• [Görev Tanımı A]:
Nergis Seli röportajına göre yazarın çocuklar için umut dolu kitaplar yazmasının nedenini bir cümleyle açıklayınız.
• [Görev Tanımı B]:
Nergis Seli röportajında "Yoğun çalışan anne-babanın" ile "Kitaplarla nasıl tanıştı?" arasındaki bölümü, bu ifadeler de dâhil olmak üzere, hiçbir değişiklik yapmadan yazıya geçiriniz.
• [Görev Tanımı C]:
Nergis Seli röportajını son cümlesinden sonra kaldığı yerden devam ettiriniz.

• [Metin Bloğu]:
================================
Kitaplarıyla çocuklara umut aşılıyor

Gülten Dayıoğlu, Ömer Seyfettin gibi çocuklara yönelik dramlar yazan yazarların kitaplarıyla edebiyat dünyasını keşfeden Nergis Seli, daha aydınlık gelecekler hayal etsinler diye çocuklar için umut dolu kitaplar yazıyor

Yoğun çalışan anne-babanın çocuğu olarak hayatını renklendirmek, anlam katmak, eğlenceli kılmak için kitap okumaya başlayan küçük Nergis Seli, artık çocuklara umutlu gelecek hayalleri kurduran, farkındalığı yüksek, annelikten torpilli bir çocuk kitapları yazarı. Nergis Seli aslında kitaplarda soyadı olmadan kullandığı ismi. Biz de bu ismi kullanarak kendisiyle röportaj yaptık. Nergis Seli'nin sosyal, hayattan çocuklara, edebiyattan, çocuk edebiyatına bakışı:

- Nergis Seli kimdir? Kitaplarla nasıl tanıştı?
1983 İzmir doğumluyum. Annem Kıbrıs, babam Yugoslav göçmeni. Ailem ticaretle uğraştığı için çok çalışırlardı. Emeğin ne olduğunu, nasıl para kazanıldığını çok iyi bilen çocuk olarak yalnız büyüdüm. Kitaplarla o yalnızlıkta tanıştım. İlk hatırladığım ilkokul yıllarında okuduğum Gülten Dayıoğlu'nun 4 Kardeştiler kitabı. Anne-babamın arabasının arka koltuğunda ağlayarak okudum. Benim edebiyatla tanışmam acılı hikayelerle oldu. Sonra Ömer Seyfettin geldi. Dayım okuyan bir adamdı, bana kitap hediye ederdi. İlk zamanlar yerli yazarlar okudum. Okumanın beni oyalayacak, değerli hissettirecek, üzme pahasına eğlendirecek alan olduğunu farkettim. Obsesifliğim sayesinde de sürekli okudum.
================================
• [Veri Kümesi Kesiti]:
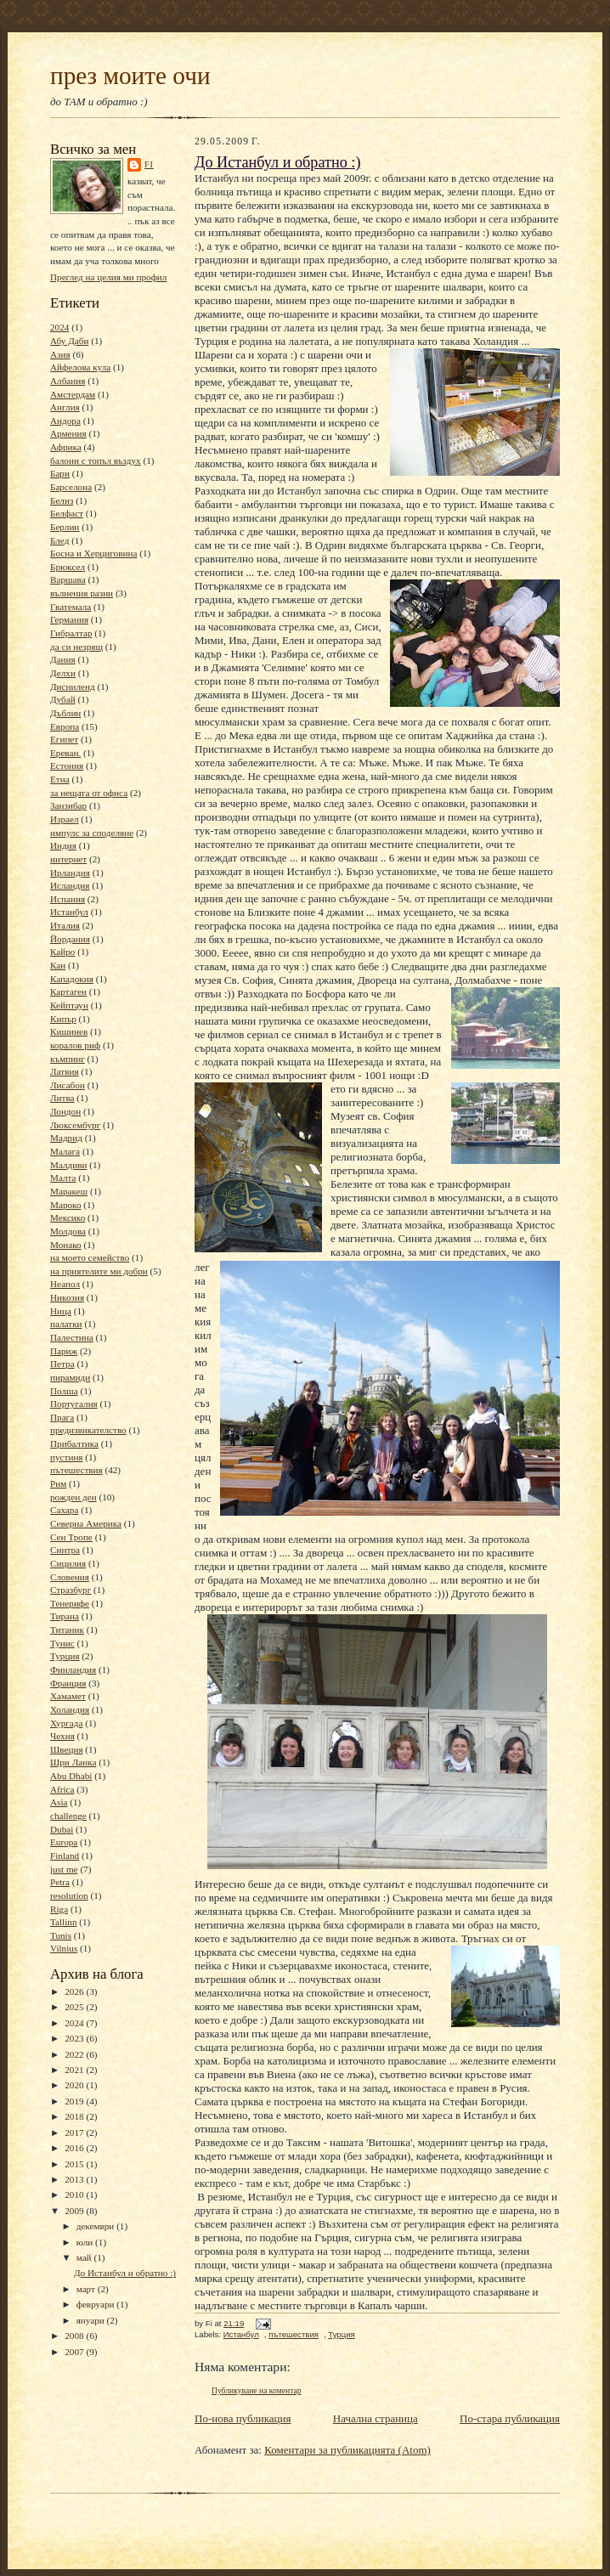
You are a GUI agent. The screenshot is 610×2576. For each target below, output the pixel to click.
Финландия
================================
• [Görev Yanıtı A]:
Nergis Seli, çocukların daha aydınlık gelecekler hayal etmesi için umut dolu kitaplar yazmaktadır.

• [Görev Yanıtı B]:
Yoğun çalışan anne-babanın çocuğu olarak hayatını renklendirmek, anlam katmak, eğlenceli kılmak için kitap okumaya başlayan küçük Nergis Seli, artık çocuklara umutlu gelecek hayalleri kurduran, farkındalığı yüksek, annelikten torpilli bir çocuk kitapları yazarı. Nergis Seli aslında kitaplarda soyadı olmadan kullandığı ismi. Biz de bu ismi kullanarak kendisiyle röportaj yaptık. Nergis Seli'nin sosyal, hayattan çocuklara, edebiyattan, çocuk edebiyatına bakışı:

- Nergis Seli kimdir? Kitaplarla nasıl tanıştı?

• [Görev Yanıtı C]:
-Yazmaya nasıl başladın?
Babamın lisede kendisinin ciltlediği bir defteri var. Şiirler yazıp, resimler yapmış. O deftere bakıp, şiirler yazdım, resim yaptım. Yıllar sonra Celal Bayar Üniversitesi'nde işletme okuyorum. Sanata hobi gözüyle bakıldığı, ailem ticaretle uğraştığı için işletme okumam gerekiyor. Yine de sürekli okuyor, yazıyor, roman fikirleri buluyorum. Şiir yazıyorum. Bir arkadaşım kendi şiirim diye bir şiir okudu. O şiir babamın defterinde vardı. Defterdeki şiirlerin bazıları babamın bazıları Ümit Yaşar Oğuzcan'ınmış. Bir defter daha var. Ona da ben yalnızlığımı anlatan şiirler yazmışım.

FARKINDALIĞI YÜKSEK BİR İNSAN HALİNE GELDİM

- Yalnızlık ve okumak seni nasıl besledi?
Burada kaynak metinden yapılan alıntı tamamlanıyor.